WHAT IS EXPECTED: Please retype every entry below, keeping it exactly the same.

Saved data entries:

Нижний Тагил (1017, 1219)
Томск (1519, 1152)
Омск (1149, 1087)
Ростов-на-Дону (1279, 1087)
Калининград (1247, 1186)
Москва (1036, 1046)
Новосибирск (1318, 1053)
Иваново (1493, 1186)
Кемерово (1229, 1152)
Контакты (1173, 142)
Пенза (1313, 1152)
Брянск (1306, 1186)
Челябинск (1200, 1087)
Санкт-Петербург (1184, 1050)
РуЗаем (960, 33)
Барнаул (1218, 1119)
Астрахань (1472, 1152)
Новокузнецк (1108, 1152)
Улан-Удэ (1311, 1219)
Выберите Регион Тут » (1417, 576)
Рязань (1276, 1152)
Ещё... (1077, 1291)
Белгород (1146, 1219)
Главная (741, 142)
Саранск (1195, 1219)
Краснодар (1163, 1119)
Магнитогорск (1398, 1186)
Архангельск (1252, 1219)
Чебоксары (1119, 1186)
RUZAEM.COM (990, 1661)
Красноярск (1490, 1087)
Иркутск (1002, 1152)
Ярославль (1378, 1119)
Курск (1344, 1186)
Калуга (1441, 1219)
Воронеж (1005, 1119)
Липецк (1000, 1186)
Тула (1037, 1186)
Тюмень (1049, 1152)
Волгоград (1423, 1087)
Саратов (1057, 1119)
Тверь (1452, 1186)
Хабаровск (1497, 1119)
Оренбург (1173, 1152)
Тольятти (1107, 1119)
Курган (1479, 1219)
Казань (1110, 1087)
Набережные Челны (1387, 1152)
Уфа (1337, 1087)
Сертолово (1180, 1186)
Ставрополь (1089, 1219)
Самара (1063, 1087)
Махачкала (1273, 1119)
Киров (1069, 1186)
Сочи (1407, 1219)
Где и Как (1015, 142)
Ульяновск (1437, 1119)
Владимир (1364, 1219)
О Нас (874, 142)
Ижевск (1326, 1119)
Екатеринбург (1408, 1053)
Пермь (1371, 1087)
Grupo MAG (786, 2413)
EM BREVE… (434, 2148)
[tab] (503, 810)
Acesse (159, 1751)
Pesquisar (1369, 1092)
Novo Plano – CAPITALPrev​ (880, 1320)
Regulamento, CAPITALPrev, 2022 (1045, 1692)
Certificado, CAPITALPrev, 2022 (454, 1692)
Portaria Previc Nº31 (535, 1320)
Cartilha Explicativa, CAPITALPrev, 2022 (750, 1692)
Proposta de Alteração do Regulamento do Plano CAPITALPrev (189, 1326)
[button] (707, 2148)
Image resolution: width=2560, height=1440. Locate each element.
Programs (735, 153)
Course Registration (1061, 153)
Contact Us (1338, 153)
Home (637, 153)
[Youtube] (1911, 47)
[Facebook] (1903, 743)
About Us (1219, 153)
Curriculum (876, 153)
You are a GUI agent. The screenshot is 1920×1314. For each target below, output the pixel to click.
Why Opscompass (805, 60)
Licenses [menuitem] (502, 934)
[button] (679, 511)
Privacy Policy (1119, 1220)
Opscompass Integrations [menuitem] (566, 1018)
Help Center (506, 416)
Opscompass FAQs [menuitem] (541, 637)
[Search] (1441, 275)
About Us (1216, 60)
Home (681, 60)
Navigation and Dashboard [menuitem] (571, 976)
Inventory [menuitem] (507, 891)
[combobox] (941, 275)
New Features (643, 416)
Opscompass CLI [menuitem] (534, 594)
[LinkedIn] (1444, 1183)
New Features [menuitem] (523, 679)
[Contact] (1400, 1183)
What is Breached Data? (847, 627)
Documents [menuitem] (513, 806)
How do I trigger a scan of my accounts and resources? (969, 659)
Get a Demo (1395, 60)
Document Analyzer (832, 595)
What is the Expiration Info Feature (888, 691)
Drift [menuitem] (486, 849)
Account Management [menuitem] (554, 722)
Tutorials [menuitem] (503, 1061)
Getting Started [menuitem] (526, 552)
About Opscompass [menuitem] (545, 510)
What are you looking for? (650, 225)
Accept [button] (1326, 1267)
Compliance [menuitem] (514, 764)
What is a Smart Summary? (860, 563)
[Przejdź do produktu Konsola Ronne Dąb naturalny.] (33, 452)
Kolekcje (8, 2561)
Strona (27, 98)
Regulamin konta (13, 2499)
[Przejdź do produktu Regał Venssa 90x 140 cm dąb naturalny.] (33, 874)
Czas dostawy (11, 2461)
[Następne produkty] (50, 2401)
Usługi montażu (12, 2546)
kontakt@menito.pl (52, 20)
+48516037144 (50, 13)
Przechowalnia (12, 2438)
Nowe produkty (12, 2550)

RESPONSE AREA:
Нижний Тагил (1017, 1219)
Томск (1519, 1152)
Омск (1149, 1087)
Ростов-на-Дону (1279, 1087)
Калининград (1247, 1186)
Москва (1036, 1046)
Новосибирск (1318, 1053)
Иваново (1493, 1186)
Кемерово (1229, 1152)
Контакты (1173, 142)
Пенза (1313, 1152)
Брянск (1306, 1186)
Челябинск (1200, 1087)
Санкт-Петербург (1184, 1050)
РуЗаем (960, 33)
Барнаул (1218, 1119)
Астрахань (1472, 1152)
Новокузнецк (1108, 1152)
Улан-Удэ (1311, 1219)
Выберите Регион Тут » (1417, 576)
Рязань (1276, 1152)
Ещё... (1077, 1291)
Белгород (1146, 1219)
Главная (741, 142)
Саранск (1195, 1219)
Краснодар (1163, 1119)
Магнитогорск (1398, 1186)
Архангельск (1252, 1219)
Чебоксары (1119, 1186)
RUZAEM.COM (990, 1661)
Красноярск (1490, 1087)
Иркутск (1002, 1152)
Ярославль (1378, 1119)
Курск (1344, 1186)
Калуга (1441, 1219)
Воронеж (1005, 1119)
Липецк (1000, 1186)
Тула (1037, 1186)
Тюмень (1049, 1152)
Волгоград (1423, 1087)
Саратов (1057, 1119)
Тверь (1452, 1186)
Хабаровск (1497, 1119)
Оренбург (1173, 1152)
Тольятти (1107, 1119)
Курган (1479, 1219)
Казань (1110, 1087)
Набережные Челны (1387, 1152)
Уфа (1337, 1087)
Сертолово (1180, 1186)
Ставрополь (1089, 1219)
Самара (1063, 1087)
Махачкала (1273, 1119)
Киров (1069, 1186)
Сочи (1407, 1219)
Где и Как (1015, 142)
Ульяновск (1437, 1119)
Владимир (1364, 1219)
О Нас (874, 142)
Ижевск (1326, 1119)
Екатеринбург (1408, 1053)
Пермь (1371, 1087)
Grupo MAG (786, 2413)
EM BREVE… (434, 2148)
[tab] (503, 810)
Acesse (159, 1751)
Pesquisar (1369, 1092)
Novo Plano – CAPITALPrev​ (880, 1320)
Regulamento, CAPITALPrev, 2022 (1045, 1692)
Certificado, CAPITALPrev, 2022 (454, 1692)
Portaria Previc Nº31 (535, 1320)
Cartilha Explicativa, CAPITALPrev, 2022 (750, 1692)
Proposta de Alteração do Regulamento do Plano CAPITALPrev (189, 1326)
[button] (707, 2148)
Image resolution: width=2560, height=1440. Locate each element.
Programs (735, 153)
Course Registration (1061, 153)
Contact Us (1338, 153)
Home (637, 153)
[Youtube] (1911, 47)
[Facebook] (1903, 743)
About Us (1219, 153)
Curriculum (876, 153)
You are a GUI agent. The screenshot is 1920×1314. For each target below, output the pixel to click.
Why Opscompass (805, 60)
Licenses [menuitem] (502, 934)
[button] (679, 511)
Privacy Policy (1119, 1220)
Opscompass Integrations [menuitem] (566, 1018)
Help Center (506, 416)
Opscompass FAQs [menuitem] (541, 637)
[Search] (1441, 275)
About Us (1216, 60)
Home (681, 60)
Navigation and Dashboard [menuitem] (571, 976)
Inventory [menuitem] (507, 891)
[combobox] (941, 275)
New Features (643, 416)
Opscompass CLI [menuitem] (534, 594)
[LinkedIn] (1444, 1183)
New Features [menuitem] (523, 679)
[Contact] (1400, 1183)
What is Breached Data? (847, 627)
Documents [menuitem] (513, 806)
How do I trigger a scan of my accounts and resources? (969, 659)
Get a Demo (1395, 60)
Document Analyzer (832, 595)
What is the Expiration Info Feature (888, 691)
Drift [menuitem] (486, 849)
Account Management [menuitem] (554, 722)
Tutorials [menuitem] (503, 1061)
Getting Started [menuitem] (526, 552)
About Opscompass [menuitem] (545, 510)
What are you looking for? (650, 225)
Accept [button] (1326, 1267)
Compliance [menuitem] (514, 764)
What is a Smart Summary? (860, 563)
[Przejdź do produktu Konsola Ronne Dąb naturalny.] (33, 452)
Kolekcje (8, 2561)
Strona (27, 98)
Regulamin konta (13, 2499)
[Przejdź do produktu Regał Venssa 90x 140 cm dąb naturalny.] (33, 874)
Czas dostawy (11, 2461)
[Następne produkty] (50, 2401)
Usługi montażu (12, 2546)
kontakt@menito.pl (52, 20)
+48516037144 (50, 13)
Przechowalnia (12, 2438)
Nowe produkty (12, 2550)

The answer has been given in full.